HW6 + Solutions

posted Oct 29, 2012, 9:23 AM by Samuel Konstantinovich   [ updated Nov 26, 2012, 5:57 AM ]
THE HW SERVER IS NOT RUNNING. DO NOT EMAIL THIS TO ME! 

This will be due on the homework server  MONDAY NOVEMBER 5th 11:59pm
You must submit it on time, and in an RKT or SCM file. If you submit anything else you will receive 0 points.  If you submit it late you will lose points. 

WARNING: (There is no slot on the homework server yet, because it seems to be down. Don't worry if you can't reach it for now.)

I will be traveling out of state the weekend that this is due, and will not be able to answer questions.
If you would like help, please work on this early. 

SAMPLE SOLUTIONS FOR THE WEEKEND HW:
;S1. Count the number of positive integers in a list (including it's sublists)
;    (countPositive '( (2 -3) -4 (3 (-1) 0 2) ) ) -> 3    
(define (countPositive L)
  (cond
    ((null? L) 0)
    ;This next part is new. Treat the car like you would treat the cdr, THEN join the two halves of the solution
    ((list? (car L)) (+(countPositive (car L))(countPositive (cdr L))))  
    ((> (car L)0) (+ 1 (countPositive (cdr L))))
    (else (countPositive(cdr L)))))
;Notice that this solution is like countPositive from before, except the extra case when the car is a list

;S2. Reverse a list, including sublists 
;   (myReverse '( a b c ) )   -> (c b a)

**MATERIAL**
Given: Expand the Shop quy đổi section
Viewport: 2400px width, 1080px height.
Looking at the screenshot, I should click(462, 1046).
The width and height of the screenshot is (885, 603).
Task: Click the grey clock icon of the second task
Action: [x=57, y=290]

**STATED PROBLEM A**
Will you echo the stretch of the homework page from "If you would" through "(else (countPositive(cdr L)))))"?
**STATED PROBLEM B**
Does the homework page agree with each statement below? Answer yes or no for each, and quote the words of the page that decide it.
(i) The assignment is due on Monday, November 5th at 11:59pm.
(ii) A submission in any file format will be accepted.
(iii) The instructor will answer questions on the weekend the assignment is due.

**FULL OUTPUT A**
If you would like help, please work on this early. 

SAMPLE SOLUTIONS FOR THE WEEKEND HW:
;S1. Count the number of positive integers in a list (including it's sublists)
;    (countPositive '( (2 -3) -4 (3 (-1) 0 2) ) ) -> 3    
(define (countPositive L)
  (cond
    ((null? L) 0)
    ;This next part is new. Treat the car like you would treat the cdr, THEN join the two halves of the solution
    ((list? (car L)) (+(countPositive (car L))(countPositive (cdr L))))  
    ((> (car L)0) (+ 1 (countPositive (cdr L))))
    (else (countPositive(cdr L)))))

**FULL OUTPUT B**
(i) Yes: "MONDAY NOVEMBER 5th 11:59pm"
(ii) No: "You must submit it on time, and in an RKT or SCM file. If you submit anything else you will receive 0 points."
(iii) No: "will not be able to answer questions."